Photo by William Bout on Unsplash at The SF MOMA
“That men do not learn very much from the lessons of history is the most important of all the lessons that history has to teach.” — Aldous Huxley

Regulation of Data Transport Businesses — The Story of Bell

Network neutrality is a series of rules centered on the idea that Internet Service Providers (ISPs) must service customer requests in a way that is agnostic to data being provided. Net neutrality has a long history in American politics that predates The Internet by many years. In 1934 Franklin D. Roosevelt signed into law the aptly named Communications Act of 1934. This law replaced the Federal Radio Commission, with the new Federal Communications Commission (FCC) and gave this new regulatory body expanded powers to regulate emerging technologies of the day such as broadcast TV, and telephony. The 1934 act also established the set of “Titles” now governing communications entities (e.g. Title II: Common Carrier).

Among the powers granted to the FCC was the ability to classify a communication organization as a “common carrier” under Title II of the act. The notion of a common carrier was not new to the law in 1934, but the application of common carriage flavored laws to electronic communication was a novel idea. New Deal politicians were looking for solutions to the Great Depression and largely blamed the laissez faire policies of previous administrations for leading America into the “Gilded Age” of the 1920’s and the subsequent economic collapse. Lack of regulation had created strong monopolies and incredible consolidation of wealth (which I hope sounds familiar to you in the context of today’s Net Neutrality). Much of the New Deal was about reigning in corporate power, and the 1934 act was in part about tackling one of the most powerful companies America has ever known: The Bell System (which later became AT&T).

The last of Alexander Graham Bell’s patents related to the telephone expired in 1894. In the immediate aftermath America saw an explosion of competition between telephone companies. After a decade or so of fierce competition, Bell began buying up the independent companies and incorporating their infrastructure. In 1913 the company settled an antitrust suit. The settlement agreement — called the Kingsbury Commitment — required Bell to interconnect it’s long distance services to local independent operators; essentially allowing customers of local independent telephone companies to make long distance phone calls using Bell-owned long distance cables.

The Kingsbury Commitment didn’t force any Bell companies to interconnect their local service to local independents, nor did it require Bell companies to interconnect their long distance service with independent long distance providers. The result was that between 1913 and 1934 Bell had significantly consolidated its control in the lucrative long distance market, and in the most lucrative urban markets. Following the Willis Graham Act of 1921, which effectively repealed the Kingsbury Agreement, Bell/AT&T returned to buying up the local competitors and beefing up their monopoly.

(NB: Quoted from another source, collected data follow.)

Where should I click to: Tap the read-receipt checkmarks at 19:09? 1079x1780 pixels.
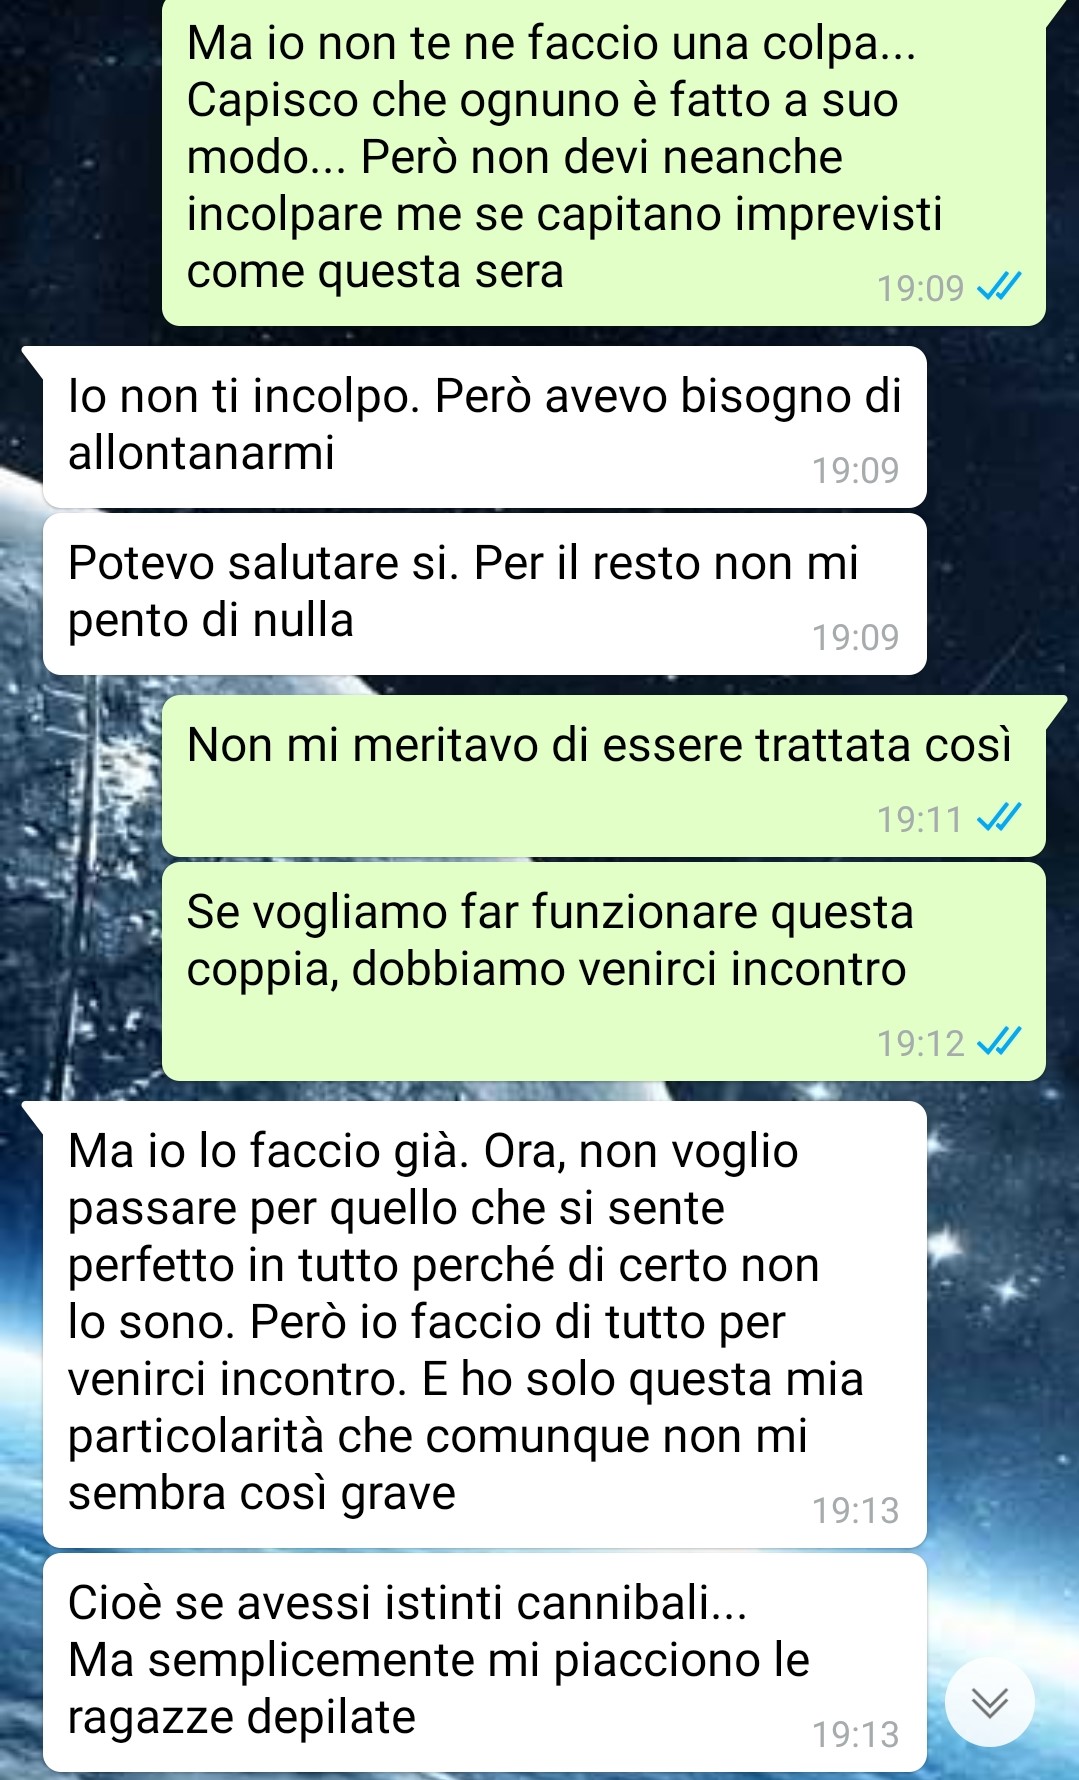(998, 288)
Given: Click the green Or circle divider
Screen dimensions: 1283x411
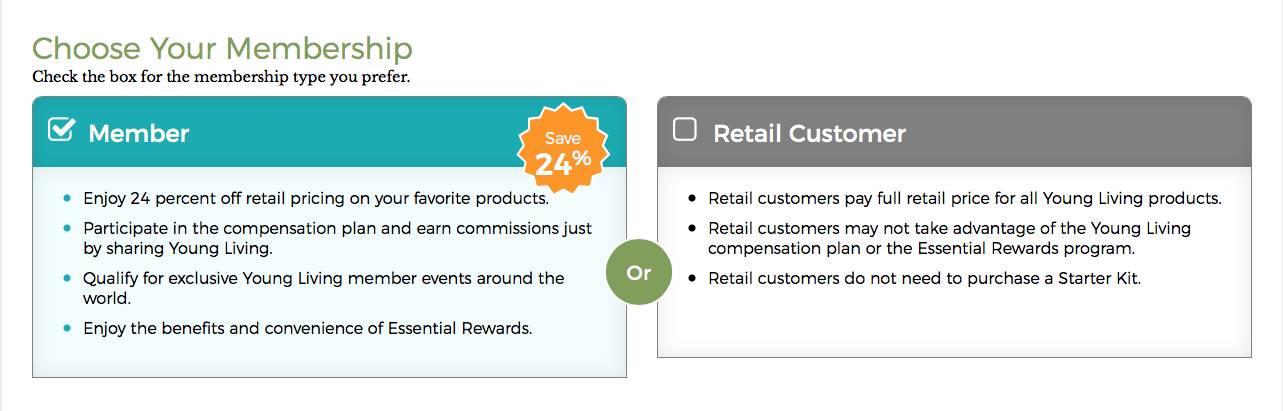Looking at the screenshot, I should coord(638,272).
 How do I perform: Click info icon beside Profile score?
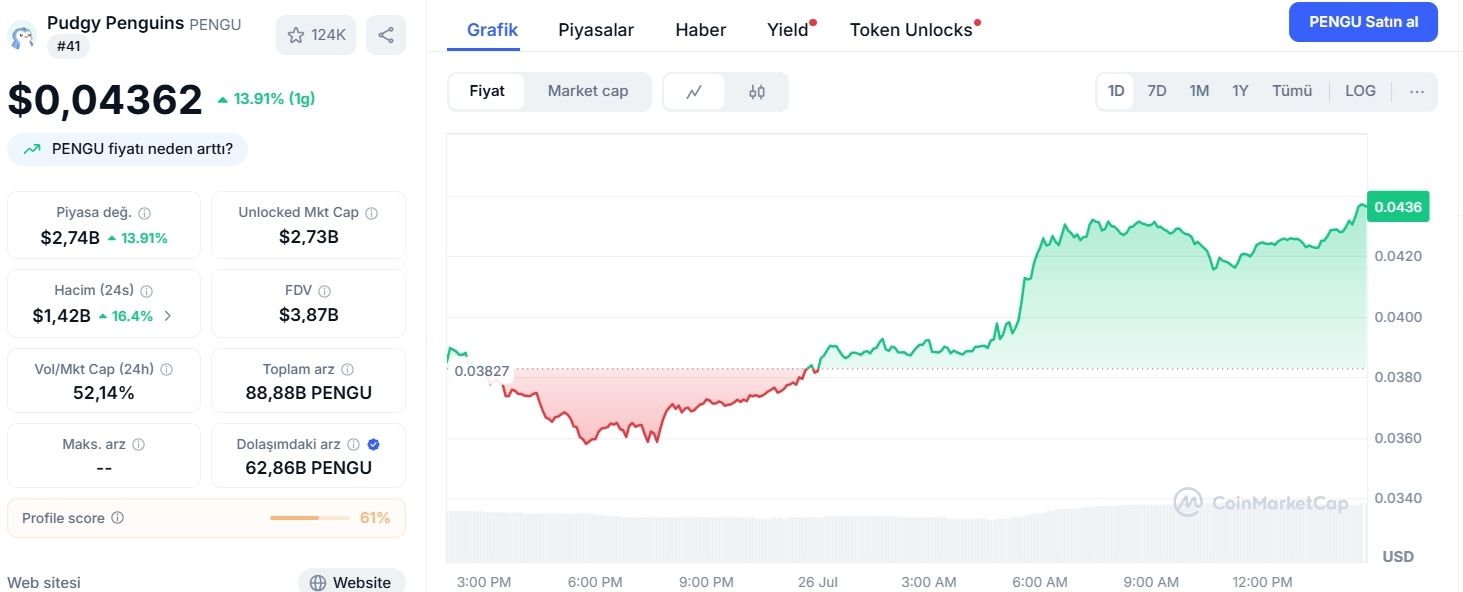pyautogui.click(x=117, y=518)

So, back to 1934. Regulators of the New Deal era took inspiration from previous regulations that were applied to “common carriers”. A common carrier is any business entity whose main business is transporting things on behalf of people. With additional history in English common law, such entities have been regulated in the USA dating back to 1887, when congress declared railroad companies to be common carriers in the Interstate Commerce Act of 1887.

The purpose of common carrier law is to ensure that the business being paid to transport [goods/people/data] must do so in a way that is agnostic to the thing being transported. Because railroad companies are common carriers railway ticket sales cannot discriminate against people based on their race, gender, appearance, and/or sexuality. The railroad has to service anyone who wants to ride, and they cannot change their fares on a per passenger basis. Similarly, common carrier freight rail organizations cannot discriminate based on the type of good being shipped.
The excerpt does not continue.